Data supplied ::
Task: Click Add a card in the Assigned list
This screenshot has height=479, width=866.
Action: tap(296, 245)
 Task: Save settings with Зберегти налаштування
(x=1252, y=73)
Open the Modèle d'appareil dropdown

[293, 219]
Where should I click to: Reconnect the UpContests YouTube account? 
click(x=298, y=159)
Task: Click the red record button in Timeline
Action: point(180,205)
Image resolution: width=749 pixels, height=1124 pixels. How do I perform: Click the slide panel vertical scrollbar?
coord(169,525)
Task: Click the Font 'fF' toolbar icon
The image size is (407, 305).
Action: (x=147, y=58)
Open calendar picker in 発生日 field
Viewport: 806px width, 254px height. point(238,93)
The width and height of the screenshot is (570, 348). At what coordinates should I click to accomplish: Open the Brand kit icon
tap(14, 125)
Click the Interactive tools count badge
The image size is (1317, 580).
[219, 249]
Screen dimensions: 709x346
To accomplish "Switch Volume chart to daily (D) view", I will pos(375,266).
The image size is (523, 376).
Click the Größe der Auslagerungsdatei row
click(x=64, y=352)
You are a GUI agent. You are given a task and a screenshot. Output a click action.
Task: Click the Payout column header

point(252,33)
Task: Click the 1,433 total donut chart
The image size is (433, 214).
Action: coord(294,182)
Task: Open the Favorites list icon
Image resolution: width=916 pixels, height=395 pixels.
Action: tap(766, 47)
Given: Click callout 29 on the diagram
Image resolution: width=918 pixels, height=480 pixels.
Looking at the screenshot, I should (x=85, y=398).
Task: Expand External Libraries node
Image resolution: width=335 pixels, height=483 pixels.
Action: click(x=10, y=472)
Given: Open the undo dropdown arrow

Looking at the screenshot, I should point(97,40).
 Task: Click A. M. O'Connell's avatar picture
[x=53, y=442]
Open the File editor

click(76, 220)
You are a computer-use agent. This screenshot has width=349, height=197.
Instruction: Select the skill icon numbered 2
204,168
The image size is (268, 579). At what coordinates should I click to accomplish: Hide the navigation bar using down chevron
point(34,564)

Task details :: Each record shown above is to be given again exactly.

Exercise response ::
Task: Click Add a card in the Assigned list
This screenshot has height=479, width=866.
Action: tap(296, 245)
 Task: Save settings with Зберегти налаштування
(x=1252, y=73)
Open the Modèle d'appareil dropdown

[293, 219]
Where should I click to: Reconnect the UpContests YouTube account? 
click(x=298, y=159)
Task: Click the red record button in Timeline
Action: point(180,205)
Image resolution: width=749 pixels, height=1124 pixels. How do I perform: Click the slide panel vertical scrollbar?
coord(169,525)
Task: Click the Font 'fF' toolbar icon
The image size is (407, 305).
Action: (x=147, y=58)
Open calendar picker in 発生日 field
Viewport: 806px width, 254px height. point(238,93)
The width and height of the screenshot is (570, 348). At what coordinates should I click to accomplish: Open the Brand kit icon
tap(14, 125)
Click the Interactive tools count badge
The image size is (1317, 580).
[219, 249]
Screen dimensions: 709x346
To accomplish "Switch Volume chart to daily (D) view", I will pos(375,266).
The image size is (523, 376).
Click the Größe der Auslagerungsdatei row
click(x=64, y=352)
You are a GUI agent. You are given a task and a screenshot. Output a click action.
Task: Click the Payout column header

point(252,33)
Task: Click the 1,433 total donut chart
The image size is (433, 214).
Action: coord(294,182)
Task: Open the Favorites list icon
Image resolution: width=916 pixels, height=395 pixels.
Action: tap(766, 47)
Given: Click callout 29 on the diagram
Image resolution: width=918 pixels, height=480 pixels.
Looking at the screenshot, I should (x=85, y=398).
Task: Expand External Libraries node
Image resolution: width=335 pixels, height=483 pixels.
Action: click(x=10, y=472)
Given: Open the undo dropdown arrow

Looking at the screenshot, I should point(97,40).
 Task: Click A. M. O'Connell's avatar picture
[x=53, y=442]
Open the File editor

click(76, 220)
You are a computer-use agent. This screenshot has width=349, height=197.
Instruction: Select the skill icon numbered 2
204,168
The image size is (268, 579). At what coordinates should I click to accomplish: Hide the navigation bar using down chevron
point(34,564)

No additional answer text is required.